*Given request*.
Convert all of the material below into a Markdown table with the columns Row and Line, giving each line its own numbered row and skipping blank lines.

*Records for the task*.
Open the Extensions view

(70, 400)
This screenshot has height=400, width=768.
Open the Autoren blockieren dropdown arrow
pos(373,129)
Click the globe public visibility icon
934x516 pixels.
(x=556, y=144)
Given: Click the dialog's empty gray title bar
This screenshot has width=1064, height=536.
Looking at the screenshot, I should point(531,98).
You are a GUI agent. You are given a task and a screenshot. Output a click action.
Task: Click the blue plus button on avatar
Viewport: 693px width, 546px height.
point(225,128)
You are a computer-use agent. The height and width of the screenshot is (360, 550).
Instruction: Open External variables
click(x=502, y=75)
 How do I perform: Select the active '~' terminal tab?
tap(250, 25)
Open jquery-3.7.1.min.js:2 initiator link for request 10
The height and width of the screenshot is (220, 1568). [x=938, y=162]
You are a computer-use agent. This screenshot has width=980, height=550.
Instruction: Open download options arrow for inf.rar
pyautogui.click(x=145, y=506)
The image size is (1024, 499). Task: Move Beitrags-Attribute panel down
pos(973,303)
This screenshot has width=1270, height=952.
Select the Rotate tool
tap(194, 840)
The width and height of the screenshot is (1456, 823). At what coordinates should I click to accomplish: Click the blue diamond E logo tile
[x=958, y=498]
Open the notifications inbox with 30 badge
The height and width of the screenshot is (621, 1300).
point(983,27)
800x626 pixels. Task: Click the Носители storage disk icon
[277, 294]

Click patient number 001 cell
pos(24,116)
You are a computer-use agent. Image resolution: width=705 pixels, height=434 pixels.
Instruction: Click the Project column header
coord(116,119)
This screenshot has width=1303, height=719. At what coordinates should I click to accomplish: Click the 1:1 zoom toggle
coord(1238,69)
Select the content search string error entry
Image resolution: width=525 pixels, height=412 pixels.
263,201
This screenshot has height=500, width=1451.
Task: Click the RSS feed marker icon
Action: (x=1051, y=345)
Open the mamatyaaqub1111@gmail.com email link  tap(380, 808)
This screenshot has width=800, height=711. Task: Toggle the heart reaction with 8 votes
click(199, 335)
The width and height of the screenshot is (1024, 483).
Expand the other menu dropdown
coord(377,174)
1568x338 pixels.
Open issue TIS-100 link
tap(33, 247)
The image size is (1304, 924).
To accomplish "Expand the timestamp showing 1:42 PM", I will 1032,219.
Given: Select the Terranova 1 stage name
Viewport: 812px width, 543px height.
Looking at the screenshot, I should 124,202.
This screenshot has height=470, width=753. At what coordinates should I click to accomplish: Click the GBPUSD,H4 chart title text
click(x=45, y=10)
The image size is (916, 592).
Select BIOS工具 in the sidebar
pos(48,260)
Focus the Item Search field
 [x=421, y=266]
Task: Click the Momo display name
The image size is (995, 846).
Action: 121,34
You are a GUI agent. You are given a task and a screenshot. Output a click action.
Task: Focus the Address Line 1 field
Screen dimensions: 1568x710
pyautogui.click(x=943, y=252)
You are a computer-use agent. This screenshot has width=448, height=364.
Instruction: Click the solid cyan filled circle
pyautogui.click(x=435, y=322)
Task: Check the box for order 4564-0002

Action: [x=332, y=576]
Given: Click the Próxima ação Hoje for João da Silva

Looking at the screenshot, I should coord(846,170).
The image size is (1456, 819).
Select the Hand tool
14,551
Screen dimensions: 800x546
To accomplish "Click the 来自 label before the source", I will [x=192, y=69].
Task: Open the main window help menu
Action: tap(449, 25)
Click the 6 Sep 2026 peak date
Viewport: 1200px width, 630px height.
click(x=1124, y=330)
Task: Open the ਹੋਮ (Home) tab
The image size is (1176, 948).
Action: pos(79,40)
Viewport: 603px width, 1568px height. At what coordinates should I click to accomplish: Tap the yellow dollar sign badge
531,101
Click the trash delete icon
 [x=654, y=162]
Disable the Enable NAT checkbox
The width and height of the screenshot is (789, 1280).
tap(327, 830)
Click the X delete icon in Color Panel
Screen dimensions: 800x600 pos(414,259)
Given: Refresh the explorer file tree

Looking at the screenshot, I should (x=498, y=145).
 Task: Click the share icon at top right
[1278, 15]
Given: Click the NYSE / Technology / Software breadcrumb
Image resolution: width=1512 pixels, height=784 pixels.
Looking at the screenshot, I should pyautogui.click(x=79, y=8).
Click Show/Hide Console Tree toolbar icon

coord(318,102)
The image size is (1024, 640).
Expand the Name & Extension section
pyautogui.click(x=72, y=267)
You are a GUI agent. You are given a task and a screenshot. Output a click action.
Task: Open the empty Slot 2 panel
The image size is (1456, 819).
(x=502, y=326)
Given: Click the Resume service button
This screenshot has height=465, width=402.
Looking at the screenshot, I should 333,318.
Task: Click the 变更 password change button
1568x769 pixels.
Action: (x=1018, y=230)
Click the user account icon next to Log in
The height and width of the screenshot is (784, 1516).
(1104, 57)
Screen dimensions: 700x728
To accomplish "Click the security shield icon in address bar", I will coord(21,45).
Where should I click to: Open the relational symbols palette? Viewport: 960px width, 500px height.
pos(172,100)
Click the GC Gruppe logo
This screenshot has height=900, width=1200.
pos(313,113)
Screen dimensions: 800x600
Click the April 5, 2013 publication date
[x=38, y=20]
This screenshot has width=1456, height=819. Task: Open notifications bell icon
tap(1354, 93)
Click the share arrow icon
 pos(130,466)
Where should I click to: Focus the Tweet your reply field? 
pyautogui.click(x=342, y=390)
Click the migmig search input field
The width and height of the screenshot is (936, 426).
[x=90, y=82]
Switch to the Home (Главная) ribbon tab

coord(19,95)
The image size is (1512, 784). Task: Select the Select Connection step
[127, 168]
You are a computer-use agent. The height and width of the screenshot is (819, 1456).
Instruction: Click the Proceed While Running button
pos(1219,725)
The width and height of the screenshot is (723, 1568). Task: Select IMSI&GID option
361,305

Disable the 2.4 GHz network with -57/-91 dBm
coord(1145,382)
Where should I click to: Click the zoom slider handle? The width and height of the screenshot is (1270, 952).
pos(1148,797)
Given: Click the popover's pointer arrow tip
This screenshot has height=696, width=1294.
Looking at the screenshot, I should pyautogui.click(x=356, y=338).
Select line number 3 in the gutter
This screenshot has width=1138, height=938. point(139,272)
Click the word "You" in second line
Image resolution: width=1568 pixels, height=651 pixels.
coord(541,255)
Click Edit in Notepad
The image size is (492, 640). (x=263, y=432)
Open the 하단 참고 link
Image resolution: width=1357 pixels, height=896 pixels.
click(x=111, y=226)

*Finished task*.
| Row | Line |
|---|---|
| 1 | Open the Extensions view |
| 2 | (70, 400) |
| 3 | This screenshot has height=400, width=768. |
| 4 | Open the Autoren blockieren dropdown arrow |
| 5 | pos(373,129) |
| 6 | Click the globe public visibility icon |
| 7 | 934x516 pixels. |
| 8 | (x=556, y=144) |
| 9 | Given: Click the dialog's empty gray title bar |
| 10 | This screenshot has width=1064, height=536. |
| 11 | Looking at the screenshot, I should point(531,98). |
| 12 | You are a GUI agent. You are given a task and a screenshot. Output a click action. |
| 13 | Task: Click the blue plus button on avatar |
| 14 | Viewport: 693px width, 546px height. |
| 15 | point(225,128) |
| 16 | You are a computer-use agent. The height and width of the screenshot is (360, 550). |
| 17 | Instruction: Open External variables |
| 18 | click(x=502, y=75) |
| 19 |  How do I perform: Select the active '~' terminal tab? |
| 20 | tap(250, 25) |
| 21 | Open jquery-3.7.1.min.js:2 initiator link for request 10 |
| 22 | The height and width of the screenshot is (220, 1568). [x=938, y=162] |
| 23 | You are a computer-use agent. This screenshot has width=980, height=550. |
| 24 | Instruction: Open download options arrow for inf.rar |
| 25 | pyautogui.click(x=145, y=506) |
| 26 | The image size is (1024, 499). Task: Move Beitrags-Attribute panel down |
| 27 | pos(973,303) |
| 28 | This screenshot has width=1270, height=952. |
| 29 | Select the Rotate tool |
| 30 | tap(194, 840) |
| 31 | The width and height of the screenshot is (1456, 823). At what coordinates should I click to accomplish: Click the blue diamond E logo tile |
| 32 | [x=958, y=498] |
| 33 | Open the notifications inbox with 30 badge |
| 34 | The height and width of the screenshot is (621, 1300). |
| 35 | point(983,27) |
| 36 | 800x626 pixels. Task: Click the Носители storage disk icon |
| 37 | [277, 294] |
| 38 | Click patient number 001 cell |
| 39 | pos(24,116) |
| 40 | You are a computer-use agent. Image resolution: width=705 pixels, height=434 pixels. |
| 41 | Instruction: Click the Project column header |
| 42 | coord(116,119) |
| 43 | This screenshot has width=1303, height=719. At what coordinates should I click to accomplish: Click the 1:1 zoom toggle |
| 44 | coord(1238,69) |
| 45 | Select the content search string error entry |
| 46 | Image resolution: width=525 pixels, height=412 pixels. |
| 47 | 263,201 |
| 48 | This screenshot has height=500, width=1451. |
| 49 | Task: Click the RSS feed marker icon |
| 50 | Action: (x=1051, y=345) |
| 51 | Open the mamatyaaqub1111@gmail.com email link  tap(380, 808) |
| 52 | This screenshot has width=800, height=711. Task: Toggle the heart reaction with 8 votes |
| 53 | click(199, 335) |
| 54 | The width and height of the screenshot is (1024, 483). |
| 55 | Expand the other menu dropdown |
| 56 | coord(377,174) |
| 57 | 1568x338 pixels. |
| 58 | Open issue TIS-100 link |
| 59 | tap(33, 247) |
| 60 | The image size is (1304, 924). |
| 61 | To accomplish "Expand the timestamp showing 1:42 PM", I will 1032,219. |
| 62 | Given: Select the Terranova 1 stage name |
| 63 | Viewport: 812px width, 543px height. |
| 64 | Looking at the screenshot, I should 124,202. |
| 65 | This screenshot has height=470, width=753. At what coordinates should I click to accomplish: Click the GBPUSD,H4 chart title text |
| 66 | click(x=45, y=10) |
| 67 | The image size is (916, 592). |
| 68 | Select BIOS工具 in the sidebar |
| 69 | pos(48,260) |
| 70 | Focus the Item Search field |
| 71 |  [x=421, y=266] |
| 72 | Task: Click the Momo display name |
| 73 | The image size is (995, 846). |
| 74 | Action: 121,34 |
| 75 | You are a GUI agent. You are given a task and a screenshot. Output a click action. |
| 76 | Task: Focus the Address Line 1 field |
| 77 | Screen dimensions: 1568x710 |
| 78 | pyautogui.click(x=943, y=252) |
| 79 | You are a computer-use agent. This screenshot has width=448, height=364. |
| 80 | Instruction: Click the solid cyan filled circle |
| 81 | pyautogui.click(x=435, y=322) |
| 82 | Task: Check the box for order 4564-0002 |
| 83 | Action: [x=332, y=576] |
| 84 | Given: Click the Próxima ação Hoje for João da Silva |
| 85 | Looking at the screenshot, I should coord(846,170). |
| 86 | The image size is (1456, 819). |
| 87 | Select the Hand tool |
| 88 | 14,551 |
| 89 | Screen dimensions: 800x546 |
| 90 | To accomplish "Click the 来自 label before the source", I will [x=192, y=69]. |
| 91 | Task: Open the main window help menu |
| 92 | Action: tap(449, 25) |
| 93 | Click the 6 Sep 2026 peak date |
| 94 | Viewport: 1200px width, 630px height. |
| 95 | click(x=1124, y=330) |
| 96 | Task: Open the ਹੋਮ (Home) tab |
| 97 | The image size is (1176, 948). |
| 98 | Action: pos(79,40) |
| 99 | Viewport: 603px width, 1568px height. At what coordinates should I click to accomplish: Tap the yellow dollar sign badge |
| 100 | 531,101 |
| 101 | Click the trash delete icon |
| 102 |  [x=654, y=162] |
| 103 | Disable the Enable NAT checkbox |
| 104 | The width and height of the screenshot is (789, 1280). |
| 105 | tap(327, 830) |
| 106 | Click the X delete icon in Color Panel |
| 107 | Screen dimensions: 800x600 pos(414,259) |
| 108 | Given: Refresh the explorer file tree |
| 109 | Looking at the screenshot, I should (x=498, y=145). |
| 110 |  Task: Click the share icon at top right |
| 111 | [1278, 15] |
| 112 | Given: Click the NYSE / Technology / Software breadcrumb |
| 113 | Image resolution: width=1512 pixels, height=784 pixels. |
| 114 | Looking at the screenshot, I should pyautogui.click(x=79, y=8). |
| 115 | Click Show/Hide Console Tree toolbar icon |
| 116 | coord(318,102) |
| 117 | The image size is (1024, 640). |
| 118 | Expand the Name & Extension section |
| 119 | pyautogui.click(x=72, y=267) |
| 120 | You are a GUI agent. You are given a task and a screenshot. Output a click action. |
| 121 | Task: Open the empty Slot 2 panel |
| 122 | The image size is (1456, 819). |
| 123 | (x=502, y=326) |
| 124 | Given: Click the Resume service button |
| 125 | This screenshot has height=465, width=402. |
| 126 | Looking at the screenshot, I should 333,318. |
| 127 | Task: Click the 变更 password change button |
| 128 | 1568x769 pixels. |
| 129 | Action: (x=1018, y=230) |
| 130 | Click the user account icon next to Log in |
| 131 | The height and width of the screenshot is (784, 1516). |
| 132 | (1104, 57) |
| 133 | Screen dimensions: 700x728 |
| 134 | To accomplish "Click the security shield icon in address bar", I will coord(21,45). |
| 135 | Where should I click to: Open the relational symbols palette? Viewport: 960px width, 500px height. |
| 136 | pos(172,100) |
| 137 | Click the GC Gruppe logo |
| 138 | This screenshot has height=900, width=1200. |
| 139 | pos(313,113) |
| 140 | Screen dimensions: 800x600 |
| 141 | Click the April 5, 2013 publication date |
| 142 | [x=38, y=20] |
| 143 | This screenshot has width=1456, height=819. Task: Open notifications bell icon |
| 144 | tap(1354, 93) |
| 145 | Click the share arrow icon |
| 146 |  pos(130,466) |
| 147 | Where should I click to: Focus the Tweet your reply field?  |
| 148 | pyautogui.click(x=342, y=390) |
| 149 | Click the migmig search input field |
| 150 | The width and height of the screenshot is (936, 426). |
| 151 | [x=90, y=82] |
| 152 | Switch to the Home (Главная) ribbon tab |
| 153 | coord(19,95) |
| 154 | The image size is (1512, 784). Task: Select the Select Connection step |
| 155 | [127, 168] |
| 156 | You are a computer-use agent. The height and width of the screenshot is (819, 1456). |
| 157 | Instruction: Click the Proceed While Running button |
| 158 | pos(1219,725) |
| 159 | The width and height of the screenshot is (723, 1568). Task: Select IMSI&GID option |
| 160 | 361,305 |
| 161 | Disable the 2.4 GHz network with -57/-91 dBm |
| 162 | coord(1145,382) |
| 163 | Where should I click to: Click the zoom slider handle? The width and height of the screenshot is (1270, 952). |
| 164 | pos(1148,797) |
| 165 | Given: Click the popover's pointer arrow tip |
| 166 | This screenshot has height=696, width=1294. |
| 167 | Looking at the screenshot, I should pyautogui.click(x=356, y=338). |
| 168 | Select line number 3 in the gutter |
| 169 | This screenshot has width=1138, height=938. point(139,272) |
| 170 | Click the word "You" in second line |
| 171 | Image resolution: width=1568 pixels, height=651 pixels. |
| 172 | coord(541,255) |
| 173 | Click Edit in Notepad |
| 174 | The image size is (492, 640). (x=263, y=432) |
| 175 | Open the 하단 참고 link |
| 176 | Image resolution: width=1357 pixels, height=896 pixels. |
| 177 | click(x=111, y=226) |